Studiare a Cambridge rende tutti più buoni
Così nell'università britannica la vittoria di Trump è stata accolta come un pretesto per insistere sul buonismo a oltranza
Studiare rende tutti più buoni: non si spiegano altrimenti le reazioni che stanno animando le migliori università del mondo a seguito dell'elezione di Donald Trump. Prendiamo Cambridge, ad esempio. Negli scorsi giorni studenti entusiasti si sono recati nella zona dei nuovi palazzi dipartimentali, il Sidgwick Site, per appendere ai rami degli alberi cartigli variopinti su cui campeggiavano non esortazioni all'ostilità o alla rivalsa bensì elogi della pacifica convivenza, della tolleranza e della bontà. Una ragazza che sta prendendo la laurea magistrale in Gender (esiste, esiste) ha spiegato al settimanale universitario Varsity che lo stimolo a questa manifestazione è derivato dai risultati delle elezioni americane, e che in risposta a quest'emergente cultura dell'odio gli studenti cantabrigensi intendono farsi testimoni dei valori dell'amore, del sostegno e della resilienza.

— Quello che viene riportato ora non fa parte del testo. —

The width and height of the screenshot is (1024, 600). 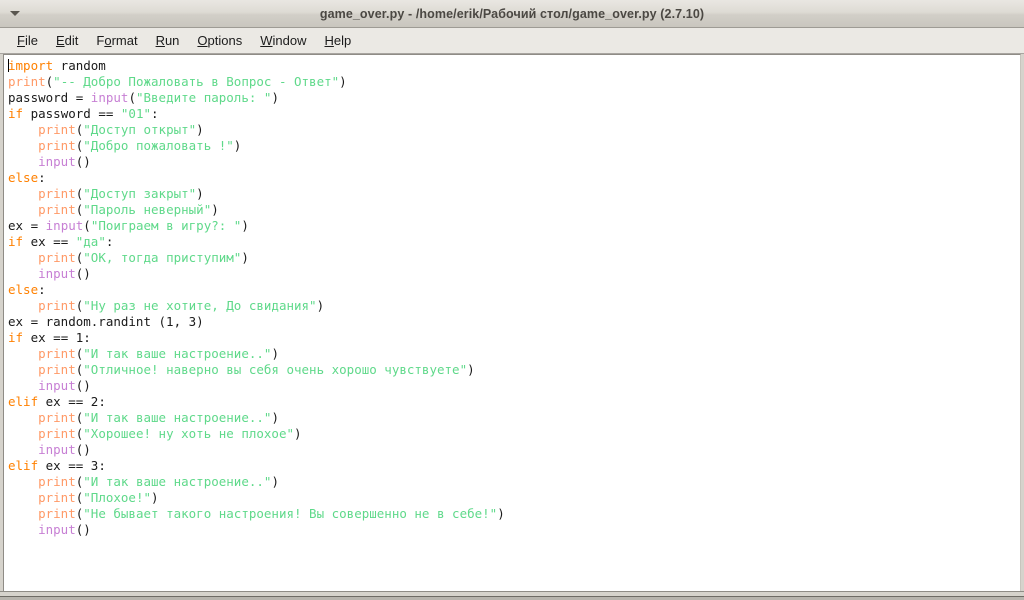 What do you see at coordinates (188, 434) in the screenshot?
I see `code-token-str: "Хорошее! ну хоть не плохое"` at bounding box center [188, 434].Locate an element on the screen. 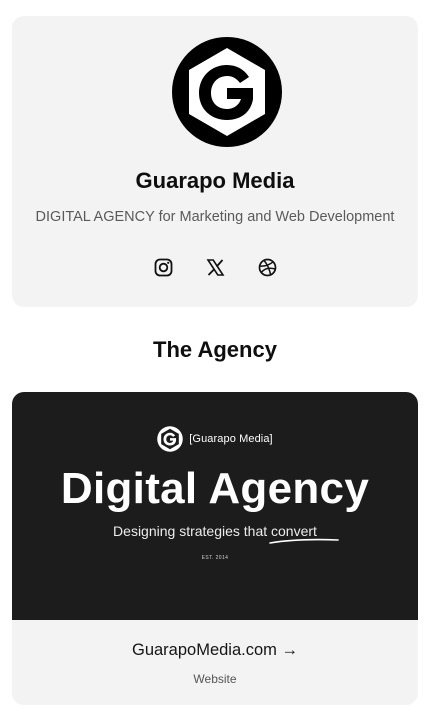 This screenshot has width=430, height=725. dribbble-icon is located at coordinates (267, 267).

A Cambridge la vittoria di Trump è dunque solo uno spunto per insistere urbanamente sulla necessità dell'accoglienza, del superamento della paura del diverso, dell'apertura alle idee altrui, del rispetto alla vita e alla libertà di chiunque: l'allegra e colorata protesta infatti non intende scagliarsi solo contro l'esito delle presidenziali americane ma anche contro l'arresto di politici curdi, contro la violenza in Siria, contro le innumerevoli iniquità che macchiano terre lontane. Intanto, a dieci minuti di passeggiata dal Sidgwick Site, mani anonime fregavano settecento sterline dalla cassa dell'Ufficio Universitario per la Beneficenza. Studiare rende tutti più buoni, soprattutto a distanza.